[Data items]
--- START ---

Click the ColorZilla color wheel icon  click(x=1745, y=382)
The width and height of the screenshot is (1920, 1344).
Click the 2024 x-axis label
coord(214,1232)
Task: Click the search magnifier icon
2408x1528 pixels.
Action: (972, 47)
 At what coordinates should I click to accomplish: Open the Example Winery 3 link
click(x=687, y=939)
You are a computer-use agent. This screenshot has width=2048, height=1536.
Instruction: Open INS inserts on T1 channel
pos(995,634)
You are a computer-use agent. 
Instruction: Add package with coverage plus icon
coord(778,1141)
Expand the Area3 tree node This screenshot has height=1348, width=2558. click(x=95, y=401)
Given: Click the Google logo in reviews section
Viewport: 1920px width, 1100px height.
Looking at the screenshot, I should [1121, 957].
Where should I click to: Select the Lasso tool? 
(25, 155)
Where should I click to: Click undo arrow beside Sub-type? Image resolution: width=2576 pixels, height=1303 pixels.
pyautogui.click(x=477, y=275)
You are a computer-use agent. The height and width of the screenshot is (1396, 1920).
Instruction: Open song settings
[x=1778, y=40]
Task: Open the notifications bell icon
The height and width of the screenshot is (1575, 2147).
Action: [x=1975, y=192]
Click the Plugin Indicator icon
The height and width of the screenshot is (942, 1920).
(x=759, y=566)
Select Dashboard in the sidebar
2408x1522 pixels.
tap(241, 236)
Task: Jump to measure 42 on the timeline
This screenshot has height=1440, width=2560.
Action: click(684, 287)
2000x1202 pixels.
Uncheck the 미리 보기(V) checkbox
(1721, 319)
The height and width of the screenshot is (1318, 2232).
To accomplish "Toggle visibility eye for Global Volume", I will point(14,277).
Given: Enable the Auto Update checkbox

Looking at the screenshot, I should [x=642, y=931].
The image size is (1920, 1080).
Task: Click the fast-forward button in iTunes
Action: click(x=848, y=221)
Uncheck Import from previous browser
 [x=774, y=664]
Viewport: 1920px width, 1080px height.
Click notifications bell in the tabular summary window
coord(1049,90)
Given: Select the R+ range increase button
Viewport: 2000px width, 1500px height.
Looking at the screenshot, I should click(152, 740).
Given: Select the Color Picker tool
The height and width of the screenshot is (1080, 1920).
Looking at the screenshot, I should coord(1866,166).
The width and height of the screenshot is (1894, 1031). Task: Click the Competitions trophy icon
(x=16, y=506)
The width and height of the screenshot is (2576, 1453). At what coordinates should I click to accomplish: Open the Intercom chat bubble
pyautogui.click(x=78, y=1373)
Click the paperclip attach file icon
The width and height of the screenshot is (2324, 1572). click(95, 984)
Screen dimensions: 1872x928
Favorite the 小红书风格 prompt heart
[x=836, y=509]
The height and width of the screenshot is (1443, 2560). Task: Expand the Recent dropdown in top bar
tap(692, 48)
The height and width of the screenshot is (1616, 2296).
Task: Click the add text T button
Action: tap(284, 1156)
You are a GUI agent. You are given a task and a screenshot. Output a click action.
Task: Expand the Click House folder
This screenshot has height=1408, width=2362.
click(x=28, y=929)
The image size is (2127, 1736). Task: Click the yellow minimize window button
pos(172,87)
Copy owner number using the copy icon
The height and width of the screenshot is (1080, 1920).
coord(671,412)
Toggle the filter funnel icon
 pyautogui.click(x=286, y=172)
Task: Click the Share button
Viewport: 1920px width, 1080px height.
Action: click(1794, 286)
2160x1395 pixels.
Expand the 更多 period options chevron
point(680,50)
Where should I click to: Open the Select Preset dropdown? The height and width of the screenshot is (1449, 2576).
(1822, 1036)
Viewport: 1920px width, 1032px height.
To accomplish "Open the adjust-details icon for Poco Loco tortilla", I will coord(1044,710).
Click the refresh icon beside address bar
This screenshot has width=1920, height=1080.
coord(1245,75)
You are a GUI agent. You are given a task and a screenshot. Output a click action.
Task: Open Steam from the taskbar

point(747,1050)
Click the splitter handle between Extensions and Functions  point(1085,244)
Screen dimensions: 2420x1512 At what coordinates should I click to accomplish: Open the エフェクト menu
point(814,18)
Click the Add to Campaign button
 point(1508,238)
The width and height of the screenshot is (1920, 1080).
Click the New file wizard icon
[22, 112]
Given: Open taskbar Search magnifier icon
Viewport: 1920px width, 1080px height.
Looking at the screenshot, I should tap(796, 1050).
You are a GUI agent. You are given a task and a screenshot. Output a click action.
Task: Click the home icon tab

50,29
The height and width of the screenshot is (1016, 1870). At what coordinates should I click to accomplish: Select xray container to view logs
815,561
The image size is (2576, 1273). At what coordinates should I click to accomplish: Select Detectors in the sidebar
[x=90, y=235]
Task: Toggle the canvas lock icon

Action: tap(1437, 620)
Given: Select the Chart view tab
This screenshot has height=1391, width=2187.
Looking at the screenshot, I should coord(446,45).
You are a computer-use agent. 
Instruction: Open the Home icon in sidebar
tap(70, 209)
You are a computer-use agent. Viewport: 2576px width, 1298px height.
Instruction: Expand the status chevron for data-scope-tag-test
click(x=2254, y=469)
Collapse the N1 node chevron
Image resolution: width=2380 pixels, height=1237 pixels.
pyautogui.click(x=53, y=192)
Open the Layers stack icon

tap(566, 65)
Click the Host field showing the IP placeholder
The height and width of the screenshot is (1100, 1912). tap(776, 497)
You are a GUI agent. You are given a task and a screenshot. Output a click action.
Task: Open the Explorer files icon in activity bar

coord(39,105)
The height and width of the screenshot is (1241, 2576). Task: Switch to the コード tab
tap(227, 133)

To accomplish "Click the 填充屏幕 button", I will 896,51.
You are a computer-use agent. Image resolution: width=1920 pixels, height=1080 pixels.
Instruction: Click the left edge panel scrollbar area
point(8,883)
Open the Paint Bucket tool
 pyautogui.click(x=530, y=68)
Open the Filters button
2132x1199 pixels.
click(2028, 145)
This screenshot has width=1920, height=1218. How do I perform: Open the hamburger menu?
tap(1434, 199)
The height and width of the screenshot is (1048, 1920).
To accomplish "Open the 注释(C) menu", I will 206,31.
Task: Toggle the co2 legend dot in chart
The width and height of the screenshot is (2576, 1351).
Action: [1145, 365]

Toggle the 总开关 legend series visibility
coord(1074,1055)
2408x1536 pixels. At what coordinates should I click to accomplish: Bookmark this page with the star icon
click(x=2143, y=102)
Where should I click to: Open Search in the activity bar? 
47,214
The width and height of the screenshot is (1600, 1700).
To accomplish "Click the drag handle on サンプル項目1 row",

--- END ---

Required work
Transcribe the data in full, keeping every character.

Problem solution
Click the ColorZilla color wheel icon  click(x=1745, y=382)
The width and height of the screenshot is (1920, 1344).
Click the 2024 x-axis label
coord(214,1232)
Task: Click the search magnifier icon
2408x1528 pixels.
Action: (972, 47)
 At what coordinates should I click to accomplish: Open the Example Winery 3 link
click(x=687, y=939)
You are a computer-use agent. This screenshot has width=2048, height=1536.
Instruction: Open INS inserts on T1 channel
pos(995,634)
You are a computer-use agent. 
Instruction: Add package with coverage plus icon
coord(778,1141)
Expand the Area3 tree node This screenshot has height=1348, width=2558. click(x=95, y=401)
Given: Click the Google logo in reviews section
Viewport: 1920px width, 1100px height.
Looking at the screenshot, I should [1121, 957].
Where should I click to: Select the Lasso tool? 
(25, 155)
Where should I click to: Click undo arrow beside Sub-type? Image resolution: width=2576 pixels, height=1303 pixels.
pyautogui.click(x=477, y=275)
You are a computer-use agent. The height and width of the screenshot is (1396, 1920).
Instruction: Open song settings
[x=1778, y=40]
Task: Open the notifications bell icon
The height and width of the screenshot is (1575, 2147).
Action: [x=1975, y=192]
Click the Plugin Indicator icon
The height and width of the screenshot is (942, 1920).
(x=759, y=566)
Select Dashboard in the sidebar
2408x1522 pixels.
tap(241, 236)
Task: Jump to measure 42 on the timeline
This screenshot has height=1440, width=2560.
Action: click(684, 287)
2000x1202 pixels.
Uncheck the 미리 보기(V) checkbox
(1721, 319)
The height and width of the screenshot is (1318, 2232).
To accomplish "Toggle visibility eye for Global Volume", I will point(14,277).
Given: Enable the Auto Update checkbox

Looking at the screenshot, I should [x=642, y=931].
The image size is (1920, 1080).
Task: Click the fast-forward button in iTunes
Action: click(x=848, y=221)
Uncheck Import from previous browser
 [x=774, y=664]
Viewport: 1920px width, 1080px height.
Click notifications bell in the tabular summary window
coord(1049,90)
Given: Select the R+ range increase button
Viewport: 2000px width, 1500px height.
Looking at the screenshot, I should click(152, 740).
Given: Select the Color Picker tool
The height and width of the screenshot is (1080, 1920).
Looking at the screenshot, I should coord(1866,166).
The width and height of the screenshot is (1894, 1031). Task: Click the Competitions trophy icon
(x=16, y=506)
The width and height of the screenshot is (2576, 1453). At what coordinates should I click to accomplish: Open the Intercom chat bubble
pyautogui.click(x=78, y=1373)
Click the paperclip attach file icon
The width and height of the screenshot is (2324, 1572). click(95, 984)
Screen dimensions: 1872x928
Favorite the 小红书风格 prompt heart
[x=836, y=509]
The height and width of the screenshot is (1443, 2560). Task: Expand the Recent dropdown in top bar
tap(692, 48)
The height and width of the screenshot is (1616, 2296).
Task: Click the add text T button
Action: tap(284, 1156)
You are a GUI agent. You are given a task and a screenshot. Output a click action.
Task: Expand the Click House folder
This screenshot has height=1408, width=2362.
click(x=28, y=929)
The image size is (2127, 1736). Task: Click the yellow minimize window button
pos(172,87)
Copy owner number using the copy icon
The height and width of the screenshot is (1080, 1920).
coord(671,412)
Toggle the filter funnel icon
 pyautogui.click(x=286, y=172)
Task: Click the Share button
Viewport: 1920px width, 1080px height.
Action: click(1794, 286)
2160x1395 pixels.
Expand the 更多 period options chevron
point(680,50)
Where should I click to: Open the Select Preset dropdown? The height and width of the screenshot is (1449, 2576).
(1822, 1036)
Viewport: 1920px width, 1032px height.
To accomplish "Open the adjust-details icon for Poco Loco tortilla", I will coord(1044,710).
Click the refresh icon beside address bar
This screenshot has width=1920, height=1080.
coord(1245,75)
You are a GUI agent. You are given a task and a screenshot. Output a click action.
Task: Open Steam from the taskbar

point(747,1050)
Click the splitter handle between Extensions and Functions  point(1085,244)
Screen dimensions: 2420x1512 At what coordinates should I click to accomplish: Open the エフェクト menu
point(814,18)
Click the Add to Campaign button
 point(1508,238)
The width and height of the screenshot is (1920, 1080).
Click the New file wizard icon
[22, 112]
Given: Open taskbar Search magnifier icon
Viewport: 1920px width, 1080px height.
Looking at the screenshot, I should tap(796, 1050).
You are a GUI agent. You are given a task and a screenshot. Output a click action.
Task: Click the home icon tab

50,29
The height and width of the screenshot is (1016, 1870). At what coordinates should I click to accomplish: Select xray container to view logs
815,561
The image size is (2576, 1273). At what coordinates should I click to accomplish: Select Detectors in the sidebar
[x=90, y=235]
Task: Toggle the canvas lock icon

Action: tap(1437, 620)
Given: Select the Chart view tab
This screenshot has height=1391, width=2187.
Looking at the screenshot, I should coord(446,45).
You are a computer-use agent. 
Instruction: Open the Home icon in sidebar
tap(70, 209)
You are a computer-use agent. Viewport: 2576px width, 1298px height.
Instruction: Expand the status chevron for data-scope-tag-test
click(x=2254, y=469)
Collapse the N1 node chevron
Image resolution: width=2380 pixels, height=1237 pixels.
pyautogui.click(x=53, y=192)
Open the Layers stack icon

tap(566, 65)
Click the Host field showing the IP placeholder
The height and width of the screenshot is (1100, 1912). tap(776, 497)
You are a GUI agent. You are given a task and a screenshot. Output a click action.
Task: Open the Explorer files icon in activity bar

coord(39,105)
The height and width of the screenshot is (1241, 2576). Task: Switch to the コード tab
tap(227, 133)

To accomplish "Click the 填充屏幕 button", I will 896,51.
You are a computer-use agent. Image resolution: width=1920 pixels, height=1080 pixels.
Instruction: Click the left edge panel scrollbar area
point(8,883)
Open the Paint Bucket tool
 pyautogui.click(x=530, y=68)
Open the Filters button
2132x1199 pixels.
click(2028, 145)
This screenshot has width=1920, height=1218. How do I perform: Open the hamburger menu?
tap(1434, 199)
The height and width of the screenshot is (1048, 1920).
To accomplish "Open the 注释(C) menu", I will 206,31.
Task: Toggle the co2 legend dot in chart
The width and height of the screenshot is (2576, 1351).
Action: [1145, 365]

Toggle the 总开关 legend series visibility
coord(1074,1055)
2408x1536 pixels. At what coordinates should I click to accomplish: Bookmark this page with the star icon
click(x=2143, y=102)
Where should I click to: Open Search in the activity bar? 
47,214
The width and height of the screenshot is (1600, 1700).
To accomplish "Click the drag handle on サンプル項目1 row",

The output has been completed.